§ Source extract
↓↓↓

MusicAlly is reporting the appearance of two new job listings for Spotify that suggest a hardware product will soon be launched by the company. There are also two other job listings, one for a senior product manager for hardware production and project manager for hardware production and engineering. None of these job descriptions indicates what type of product will be manufactured.

Will it Be a Smart Speaker?

The widespread assumption is that the new product will be a smart speaker to compete with Amazon Echo, Google Home and Apple HomePod. However, it could also be wireless earbuds or smart glasses. The Guardian reports:

Spotify is working on a line of ‘category defining’ hardware products and is ready to start setting up the manufacturing process. The streaming music company intends to create a hardware category ‘akin to Pebble Watch, Amazon Echo, and Snap Spectacles’, according to job adverts posted over the past year.

Spotify is looking to ensure it has distribution for content. A smart speaker makes sense, but keep in mind that Spotify has a tremendous global brand and large user base. It could use that brand to move into new consumer categories that go beyond music consumption. Facebook moved from social posts to images to messaging and soon to smart displays. The move into hardware by Facebook is an attempt to ensure distribution and exert more control over the consumer relationship. Spotify may see the same opportunity.

In addition, Spotify may see a chance to move into product categories with higher margins than its current music business. The royalty agreements imposed by the large music labels ensure that Spotify will never become wildly popular as a music business alone. However, if it can run other content at lower cost, Spotify can improve margins. And, if it had a sudden breakout hardware product, the company’s economics would change dramatically.

What About a Voice Assistant?

↑↑↑

§ Activity list
[a] Answer these questions from the Spotify hardware article:
(i) Which outlet is reporting the two new Spotify job listings?
(ii) What three products does the text say a Spotify smart speaker would compete with?
(iii) According to the job adverts, the new hardware category would be akin to what products?
[b] Rewrite the Spotify hardware article from "MusicAlly is reporting" to "a Smart Speaker?", switching "job listings" to "job postings".

Stored entries:
↓↓↓

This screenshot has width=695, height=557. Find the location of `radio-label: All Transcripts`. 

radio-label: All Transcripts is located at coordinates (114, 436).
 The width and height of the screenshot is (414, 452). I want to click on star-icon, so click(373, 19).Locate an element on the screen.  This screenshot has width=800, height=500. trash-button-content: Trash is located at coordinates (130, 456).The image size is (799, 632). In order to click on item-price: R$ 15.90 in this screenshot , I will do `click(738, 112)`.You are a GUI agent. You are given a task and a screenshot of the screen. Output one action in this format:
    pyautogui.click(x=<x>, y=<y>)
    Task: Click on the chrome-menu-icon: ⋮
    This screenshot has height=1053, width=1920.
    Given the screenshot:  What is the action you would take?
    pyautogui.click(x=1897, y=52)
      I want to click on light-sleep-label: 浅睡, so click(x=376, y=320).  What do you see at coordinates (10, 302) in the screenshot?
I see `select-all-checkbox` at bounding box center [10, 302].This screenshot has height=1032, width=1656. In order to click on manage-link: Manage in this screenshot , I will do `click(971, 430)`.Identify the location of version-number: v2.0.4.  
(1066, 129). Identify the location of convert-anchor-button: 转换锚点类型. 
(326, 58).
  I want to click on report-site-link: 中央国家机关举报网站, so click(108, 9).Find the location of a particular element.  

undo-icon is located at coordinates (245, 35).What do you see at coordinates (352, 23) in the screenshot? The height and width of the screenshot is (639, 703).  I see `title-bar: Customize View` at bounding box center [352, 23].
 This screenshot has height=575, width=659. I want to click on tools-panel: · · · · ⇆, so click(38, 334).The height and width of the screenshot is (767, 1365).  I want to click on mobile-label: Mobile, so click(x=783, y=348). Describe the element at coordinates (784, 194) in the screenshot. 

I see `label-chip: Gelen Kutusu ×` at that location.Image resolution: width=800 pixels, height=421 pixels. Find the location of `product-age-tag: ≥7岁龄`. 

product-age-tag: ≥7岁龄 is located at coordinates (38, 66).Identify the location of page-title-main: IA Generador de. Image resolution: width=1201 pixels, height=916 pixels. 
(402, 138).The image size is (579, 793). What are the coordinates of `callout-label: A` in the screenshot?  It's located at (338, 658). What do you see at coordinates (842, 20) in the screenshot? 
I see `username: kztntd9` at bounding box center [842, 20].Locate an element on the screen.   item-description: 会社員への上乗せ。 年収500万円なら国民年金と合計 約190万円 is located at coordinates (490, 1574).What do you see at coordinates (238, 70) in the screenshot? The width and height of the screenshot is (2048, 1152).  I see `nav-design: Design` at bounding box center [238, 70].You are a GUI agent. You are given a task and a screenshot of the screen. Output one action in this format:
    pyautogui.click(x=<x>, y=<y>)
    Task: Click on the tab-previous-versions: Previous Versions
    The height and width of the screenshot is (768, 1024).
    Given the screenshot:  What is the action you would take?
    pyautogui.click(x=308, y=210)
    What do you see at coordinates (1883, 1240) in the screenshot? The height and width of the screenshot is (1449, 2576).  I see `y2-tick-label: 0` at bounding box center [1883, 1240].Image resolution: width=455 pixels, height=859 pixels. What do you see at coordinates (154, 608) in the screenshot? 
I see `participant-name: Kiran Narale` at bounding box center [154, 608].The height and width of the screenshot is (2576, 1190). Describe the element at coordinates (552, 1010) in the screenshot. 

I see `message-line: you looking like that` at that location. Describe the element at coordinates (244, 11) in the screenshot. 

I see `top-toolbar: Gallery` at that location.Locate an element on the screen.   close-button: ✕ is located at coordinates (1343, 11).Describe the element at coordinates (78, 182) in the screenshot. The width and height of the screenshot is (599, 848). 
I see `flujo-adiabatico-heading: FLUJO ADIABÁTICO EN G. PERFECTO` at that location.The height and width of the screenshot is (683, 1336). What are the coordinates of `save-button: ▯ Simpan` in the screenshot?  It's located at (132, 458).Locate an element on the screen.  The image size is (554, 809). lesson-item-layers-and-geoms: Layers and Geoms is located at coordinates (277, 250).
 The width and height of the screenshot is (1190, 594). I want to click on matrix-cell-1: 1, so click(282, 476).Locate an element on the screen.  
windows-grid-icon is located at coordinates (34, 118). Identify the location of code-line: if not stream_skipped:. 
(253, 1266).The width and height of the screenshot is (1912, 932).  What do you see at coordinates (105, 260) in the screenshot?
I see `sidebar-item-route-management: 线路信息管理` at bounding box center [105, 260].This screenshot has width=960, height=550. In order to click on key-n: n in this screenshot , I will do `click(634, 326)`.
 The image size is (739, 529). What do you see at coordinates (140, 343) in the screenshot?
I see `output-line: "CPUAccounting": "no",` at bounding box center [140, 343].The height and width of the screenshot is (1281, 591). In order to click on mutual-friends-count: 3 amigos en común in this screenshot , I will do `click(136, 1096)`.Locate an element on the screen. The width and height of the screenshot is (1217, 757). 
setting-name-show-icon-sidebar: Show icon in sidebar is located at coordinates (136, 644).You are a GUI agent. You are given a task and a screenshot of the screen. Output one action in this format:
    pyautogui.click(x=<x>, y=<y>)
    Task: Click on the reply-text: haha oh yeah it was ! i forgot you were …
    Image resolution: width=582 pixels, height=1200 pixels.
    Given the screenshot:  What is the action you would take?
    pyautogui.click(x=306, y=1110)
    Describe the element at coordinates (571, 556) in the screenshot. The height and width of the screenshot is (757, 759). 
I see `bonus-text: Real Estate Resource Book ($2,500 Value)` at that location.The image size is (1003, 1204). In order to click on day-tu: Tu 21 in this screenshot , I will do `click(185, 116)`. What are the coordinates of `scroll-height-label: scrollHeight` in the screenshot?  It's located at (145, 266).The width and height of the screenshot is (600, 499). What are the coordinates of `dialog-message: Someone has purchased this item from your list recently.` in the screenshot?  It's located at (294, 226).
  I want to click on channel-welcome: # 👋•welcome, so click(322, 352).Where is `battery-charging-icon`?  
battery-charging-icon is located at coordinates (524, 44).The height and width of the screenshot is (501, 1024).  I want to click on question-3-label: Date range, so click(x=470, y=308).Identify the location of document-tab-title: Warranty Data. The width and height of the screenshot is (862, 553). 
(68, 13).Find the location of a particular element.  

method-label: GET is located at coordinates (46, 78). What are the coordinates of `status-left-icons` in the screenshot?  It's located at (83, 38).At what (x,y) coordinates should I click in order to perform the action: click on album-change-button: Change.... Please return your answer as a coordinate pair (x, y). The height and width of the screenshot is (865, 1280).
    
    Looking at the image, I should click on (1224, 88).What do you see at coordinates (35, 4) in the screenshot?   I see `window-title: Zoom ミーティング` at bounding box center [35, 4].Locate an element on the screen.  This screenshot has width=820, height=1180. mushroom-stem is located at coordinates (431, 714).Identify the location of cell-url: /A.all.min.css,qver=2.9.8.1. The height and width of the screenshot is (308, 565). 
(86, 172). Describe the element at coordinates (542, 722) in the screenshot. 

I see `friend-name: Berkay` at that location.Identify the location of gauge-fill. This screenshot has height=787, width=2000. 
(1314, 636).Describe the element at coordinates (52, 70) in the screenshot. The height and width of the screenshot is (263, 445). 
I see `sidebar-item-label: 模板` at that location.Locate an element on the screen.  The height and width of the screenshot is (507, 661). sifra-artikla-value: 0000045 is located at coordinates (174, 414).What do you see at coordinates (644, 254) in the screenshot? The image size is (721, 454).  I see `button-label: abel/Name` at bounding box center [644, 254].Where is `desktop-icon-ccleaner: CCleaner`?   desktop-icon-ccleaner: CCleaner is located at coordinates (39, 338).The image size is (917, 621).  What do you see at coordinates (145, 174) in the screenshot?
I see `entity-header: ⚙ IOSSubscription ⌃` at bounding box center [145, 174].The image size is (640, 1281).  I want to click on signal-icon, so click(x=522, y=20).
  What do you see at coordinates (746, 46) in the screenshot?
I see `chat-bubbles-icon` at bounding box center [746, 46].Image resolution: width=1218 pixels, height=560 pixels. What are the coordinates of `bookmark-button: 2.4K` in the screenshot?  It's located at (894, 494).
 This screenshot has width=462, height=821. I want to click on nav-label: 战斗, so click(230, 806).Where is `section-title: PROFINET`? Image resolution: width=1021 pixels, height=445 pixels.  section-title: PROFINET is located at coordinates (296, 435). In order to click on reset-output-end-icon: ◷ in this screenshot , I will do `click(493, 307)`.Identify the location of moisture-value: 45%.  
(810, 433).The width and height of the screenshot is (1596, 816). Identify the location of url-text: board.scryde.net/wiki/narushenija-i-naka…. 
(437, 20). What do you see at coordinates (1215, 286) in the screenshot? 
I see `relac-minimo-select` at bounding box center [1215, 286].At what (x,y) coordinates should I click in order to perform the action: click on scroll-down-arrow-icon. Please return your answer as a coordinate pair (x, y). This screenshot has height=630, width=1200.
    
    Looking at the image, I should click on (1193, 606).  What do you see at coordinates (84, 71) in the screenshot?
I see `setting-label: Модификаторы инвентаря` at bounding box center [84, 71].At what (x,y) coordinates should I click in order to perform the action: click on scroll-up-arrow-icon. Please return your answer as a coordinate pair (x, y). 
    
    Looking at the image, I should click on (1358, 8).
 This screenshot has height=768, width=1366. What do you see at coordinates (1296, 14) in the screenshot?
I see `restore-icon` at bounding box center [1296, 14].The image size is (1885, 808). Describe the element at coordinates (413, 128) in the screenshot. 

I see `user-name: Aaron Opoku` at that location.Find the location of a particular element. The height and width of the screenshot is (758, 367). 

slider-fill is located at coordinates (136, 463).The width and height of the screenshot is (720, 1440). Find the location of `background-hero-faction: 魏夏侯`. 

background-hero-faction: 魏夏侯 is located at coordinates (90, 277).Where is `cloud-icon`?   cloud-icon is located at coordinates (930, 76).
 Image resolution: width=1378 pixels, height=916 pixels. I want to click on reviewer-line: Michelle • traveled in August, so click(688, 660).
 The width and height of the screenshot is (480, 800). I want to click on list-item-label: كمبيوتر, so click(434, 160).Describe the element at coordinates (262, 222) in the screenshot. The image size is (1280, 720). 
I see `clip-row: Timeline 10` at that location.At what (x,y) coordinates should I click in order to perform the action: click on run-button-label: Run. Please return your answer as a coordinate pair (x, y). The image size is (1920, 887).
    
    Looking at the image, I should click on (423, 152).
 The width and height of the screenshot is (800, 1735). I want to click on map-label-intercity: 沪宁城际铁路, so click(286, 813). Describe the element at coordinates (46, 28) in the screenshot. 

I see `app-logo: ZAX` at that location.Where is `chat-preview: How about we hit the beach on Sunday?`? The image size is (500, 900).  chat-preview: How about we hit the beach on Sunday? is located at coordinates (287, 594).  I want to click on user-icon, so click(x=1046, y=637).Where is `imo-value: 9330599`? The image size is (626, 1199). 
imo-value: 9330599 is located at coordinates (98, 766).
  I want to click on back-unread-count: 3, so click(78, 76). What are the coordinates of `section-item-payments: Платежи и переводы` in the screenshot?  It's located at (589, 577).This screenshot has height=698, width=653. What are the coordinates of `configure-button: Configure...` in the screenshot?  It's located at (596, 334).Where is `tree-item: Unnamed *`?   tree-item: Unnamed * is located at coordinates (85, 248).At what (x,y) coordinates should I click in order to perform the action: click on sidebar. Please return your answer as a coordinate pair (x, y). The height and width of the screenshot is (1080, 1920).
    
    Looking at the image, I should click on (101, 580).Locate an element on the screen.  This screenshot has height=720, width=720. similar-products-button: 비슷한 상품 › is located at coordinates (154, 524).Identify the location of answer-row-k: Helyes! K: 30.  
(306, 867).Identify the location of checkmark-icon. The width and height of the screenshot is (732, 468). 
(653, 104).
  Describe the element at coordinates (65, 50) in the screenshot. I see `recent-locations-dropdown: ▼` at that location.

↑↑↑

§ Expected outputs
[a]
(i) MusicAlly
(ii) Amazon Echo, Google Home and Apple HomePod
(iii) Pebble Watch, Amazon Echo, and Snap Spectacles

[b]
MusicAlly is reporting the appearance of two new job postings for Spotify that suggest a hardware product will soon be launched by the company. There are also two other job postings, one for a senior product manager for hardware production and project manager for hardware production and engineering. None of these job descriptions indicates what type of product will be manufactured.

Will it Be a Smart Speaker?